LIBERO-Plus (OOD Robustness):
- SPR achieves the smallest performance drop (average degradation of 18.8%) compared to OpenVLA-OFT (27.0%) and UniVLA (37.5%).
- It maintains high success rates across language shifts (-12.1%) and lighting changes (-5.6%), proving superior semantic and spatial grounding.
Real-Robot Results:
- Tidy up the Table: SPR achieves 30% success on a complex 3-object task where the baseline (MolmoAct) fails completely (0%).
- Push-T: SPR achieves 40% success on continuous-contact manipulation, while the baseline fails (0%).
- Scaling: As task complexity (object count) increases, SPR degrades gracefully, whereas baseline performance collapses.

Ablation Studies

See-Plan vs. Rewind: Removing the Rewind mechanism reduces performance by ~1%, but removing both See-Plan capabilities causes a significant drop, confirming that spatial subgoals are the primary driver of robustness.
Rewind Steps ( $N$ ): $N=3$ is empirically optimal. $N<3$ fails to clear obstacles; $N>3$ causes the arm to drift out of the camera's view.
Extended Horizons: SPR continues to improve success rates as episode length increases, whereas baselines plateau, demonstrating effective error recovery over long horizons.

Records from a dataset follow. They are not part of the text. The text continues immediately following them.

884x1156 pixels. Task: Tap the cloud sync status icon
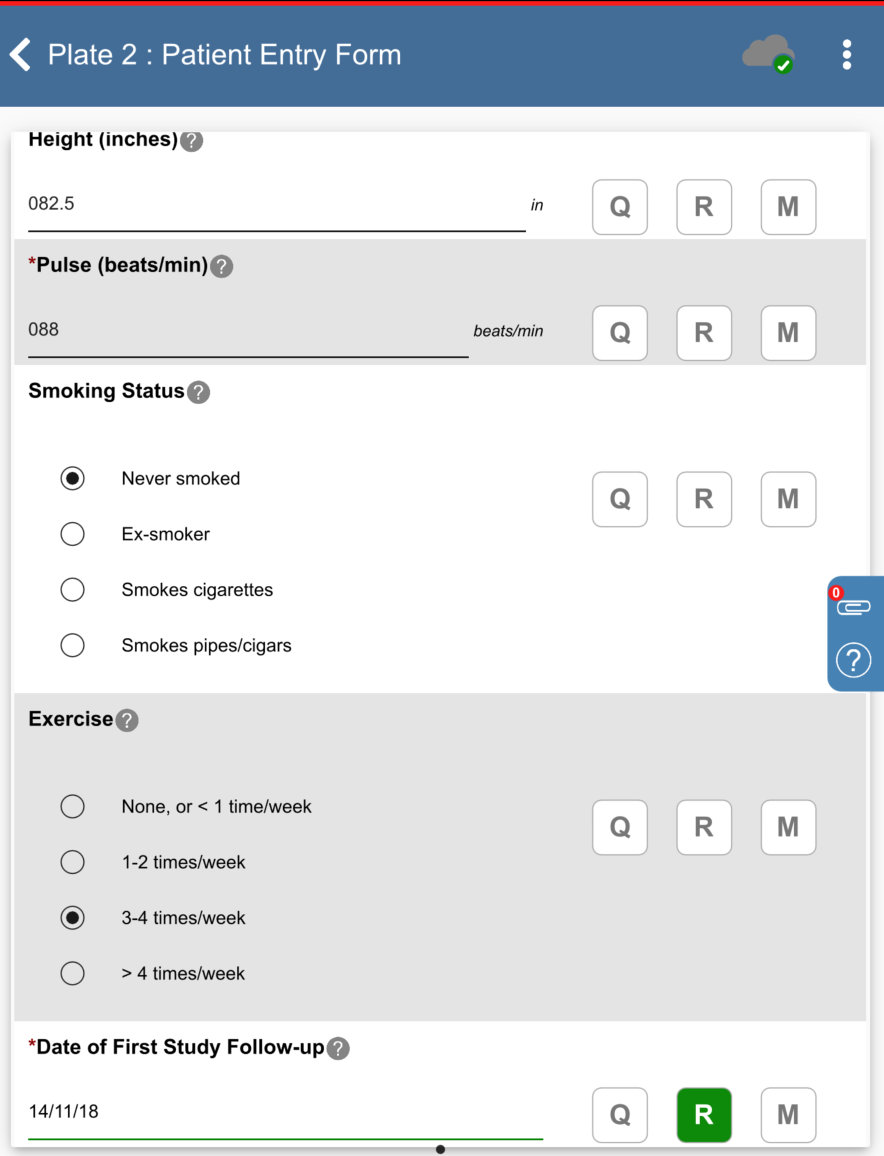tap(767, 55)
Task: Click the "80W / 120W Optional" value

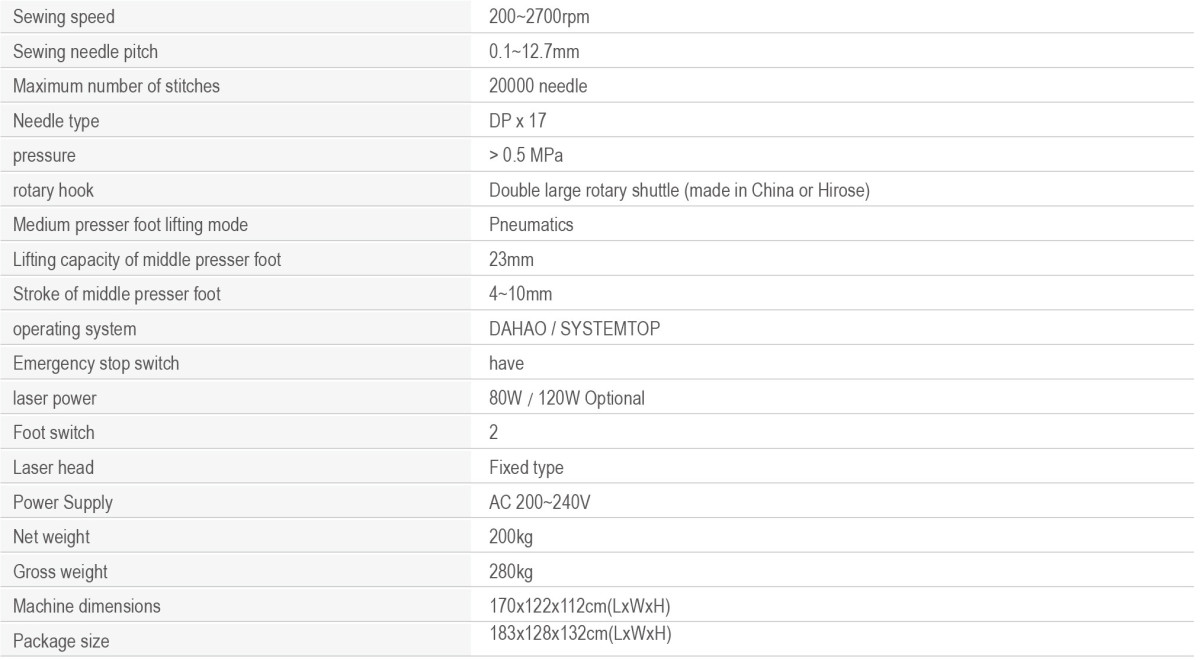Action: 567,399
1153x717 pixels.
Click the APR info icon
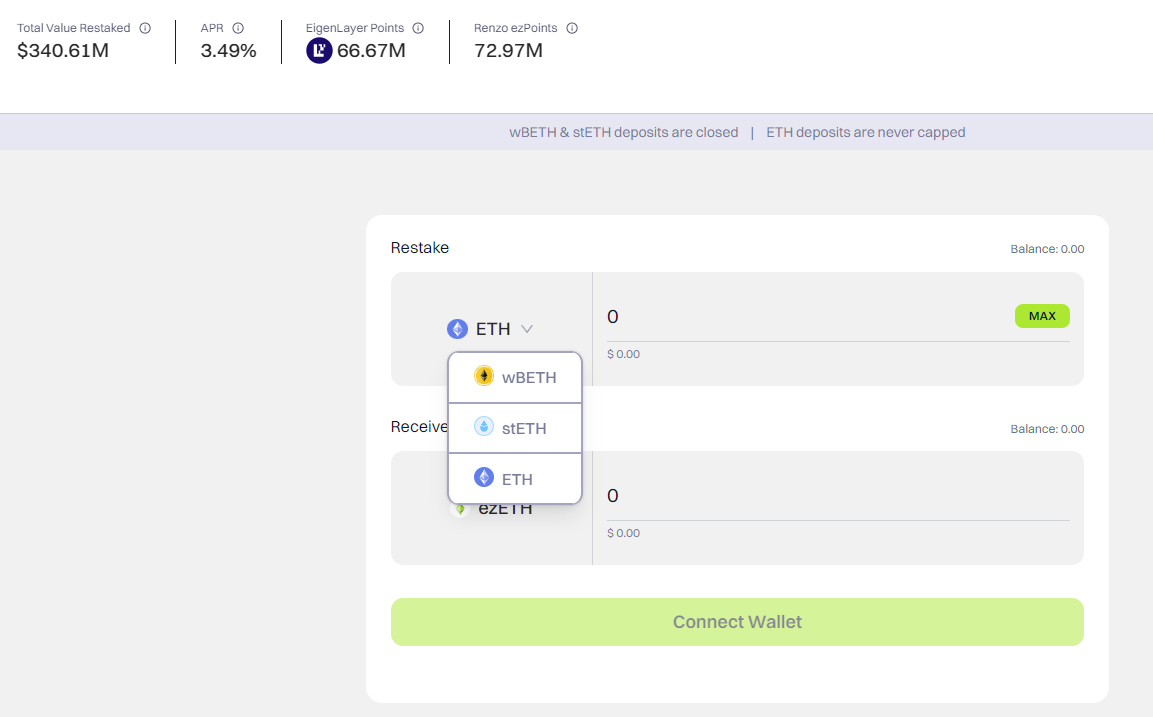(x=238, y=28)
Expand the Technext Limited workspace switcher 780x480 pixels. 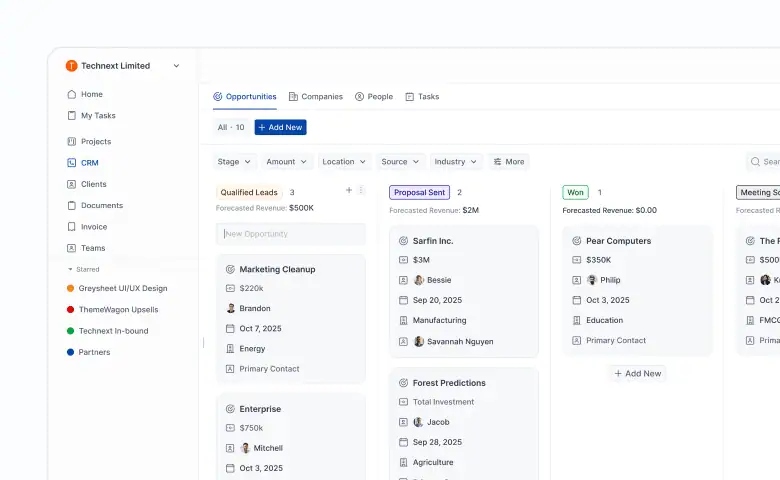176,66
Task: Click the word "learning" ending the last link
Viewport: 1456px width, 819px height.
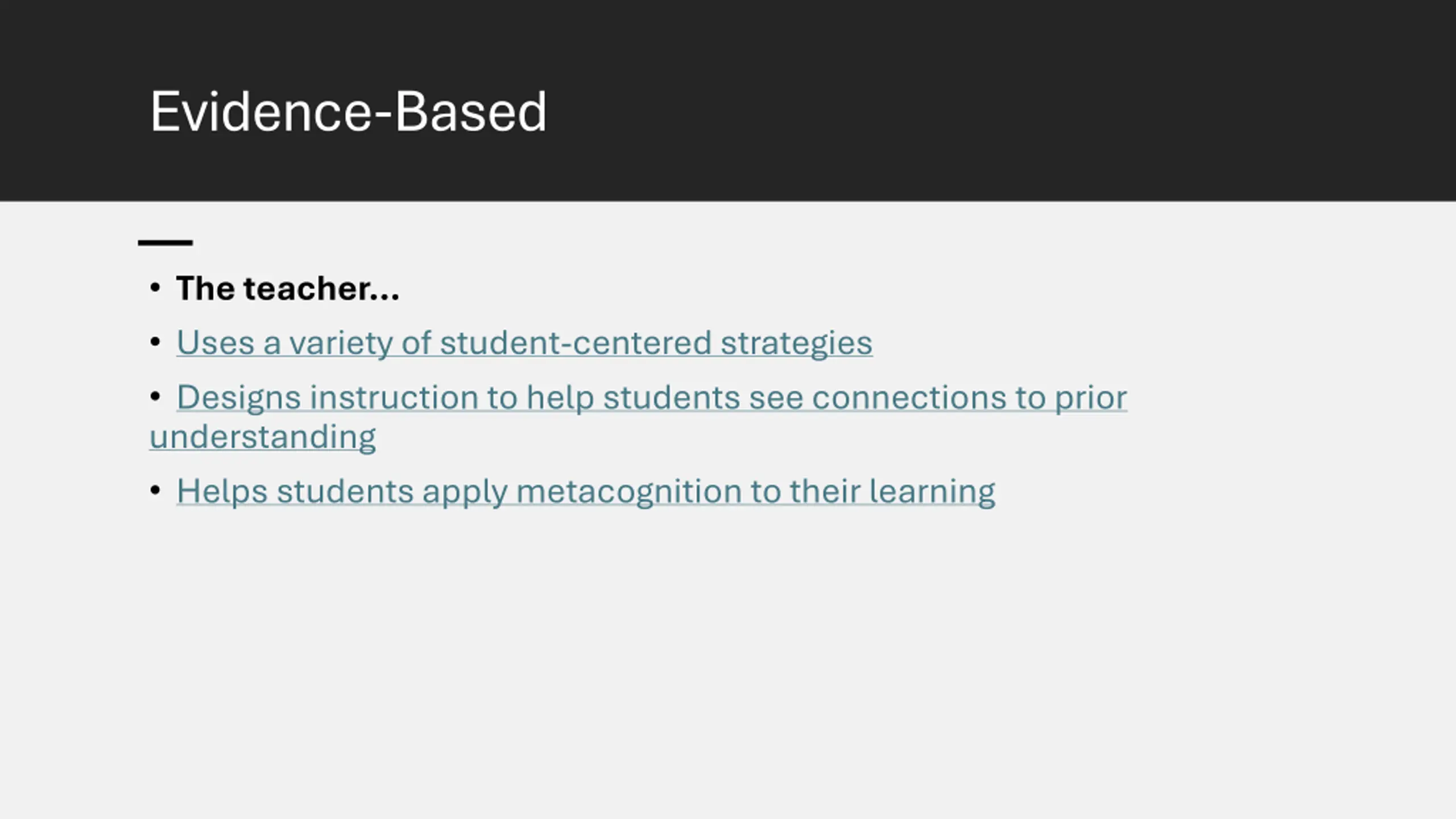Action: tap(932, 491)
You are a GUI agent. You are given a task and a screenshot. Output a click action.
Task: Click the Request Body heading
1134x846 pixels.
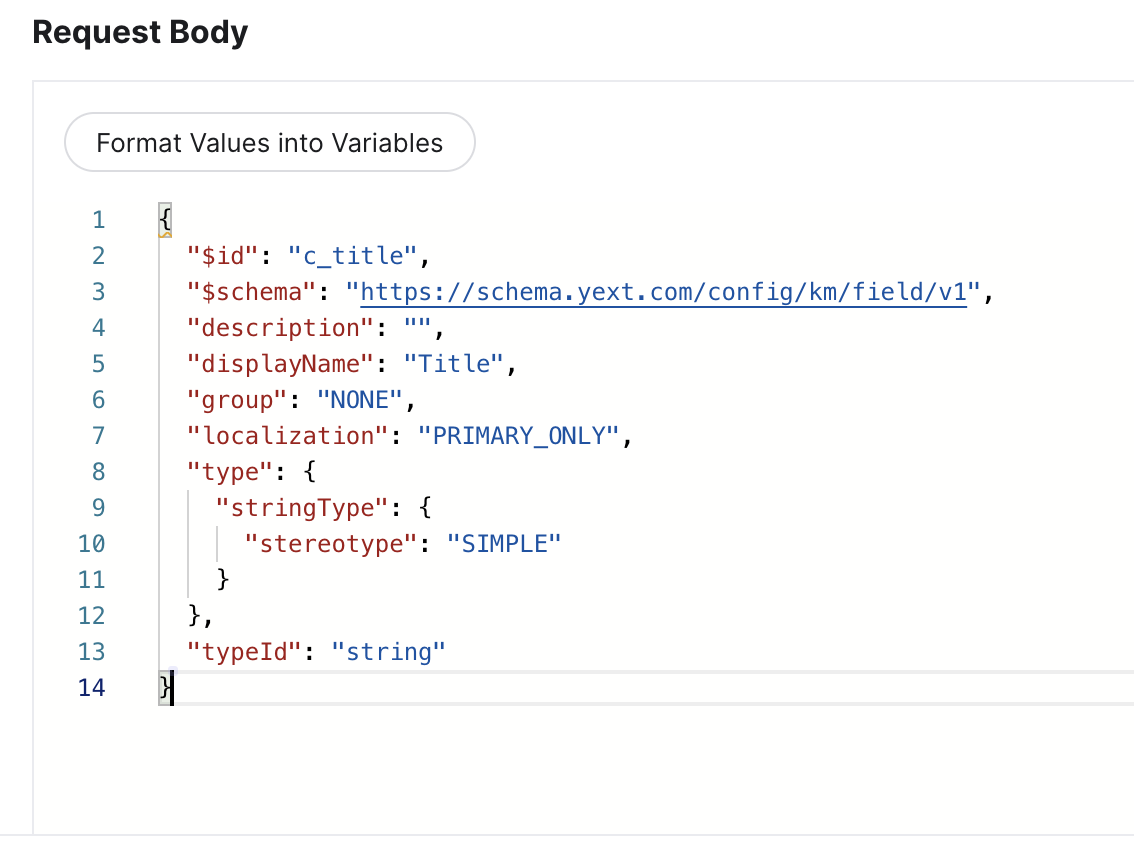(140, 32)
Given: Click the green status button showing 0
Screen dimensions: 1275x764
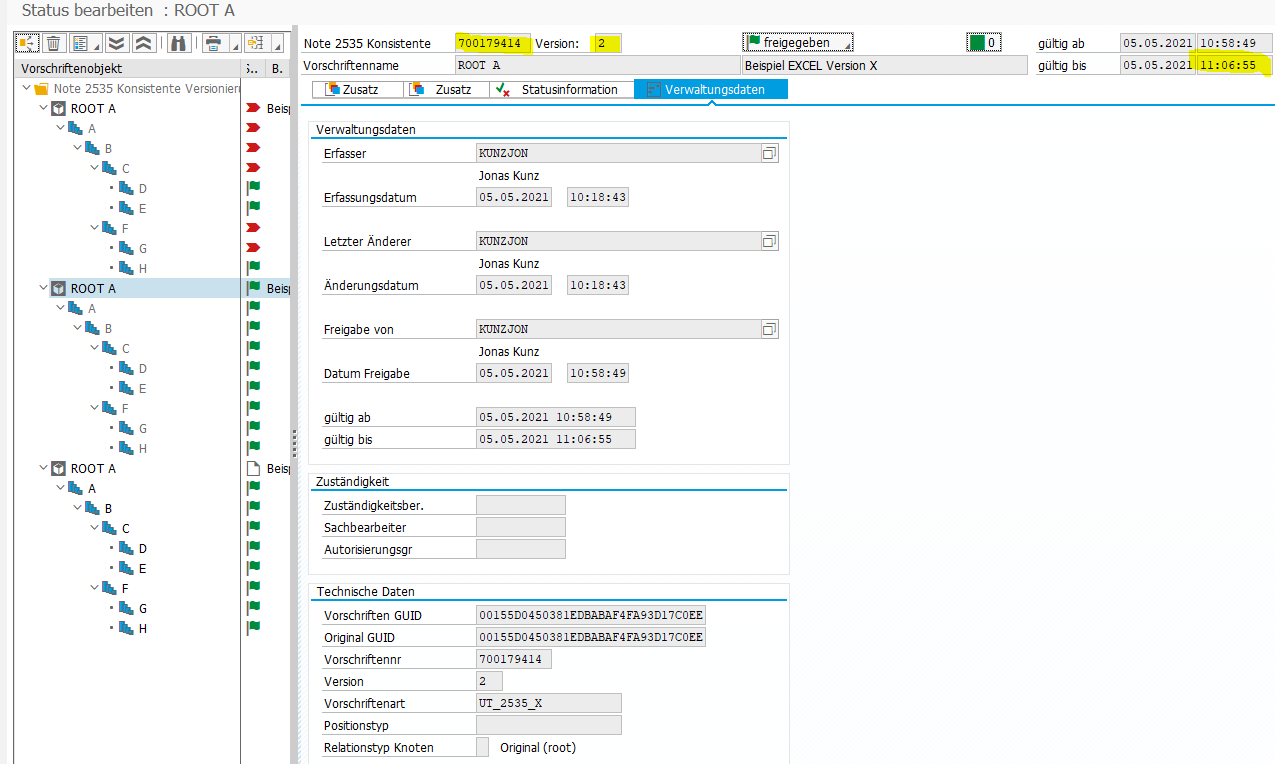Looking at the screenshot, I should 983,43.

5. Significance and Impact

Paradigm Shift: Moves robotic control from "end-to-end prediction" to "milestone-driven execution," mimicking human cognitive strategies of breaking tasks into verifiable steps.
Robustness without Data Overhead: Proves that robust failure recovery can be achieved by synthesizing data from successful demonstrations, bypassing the expensive and difficult process of collecting failure data.
Real-World Applicability: The framework's success on real robots in unstructured environments (tidying, pushing) suggests it is a viable path toward deploying reliable agents in dynamic, real-world settings where failures are common.
Generalization: The ability to handle unseen instructions, initial states, and object layouts establishes a new state-of-the-art for OOD robustness in VLA models.

In summary, SPR addresses the critical gap in robotic reliability by embedding progress awareness directly into the action generation loop, enabling robots to self-correct and recover from failures autonomously and efficiently.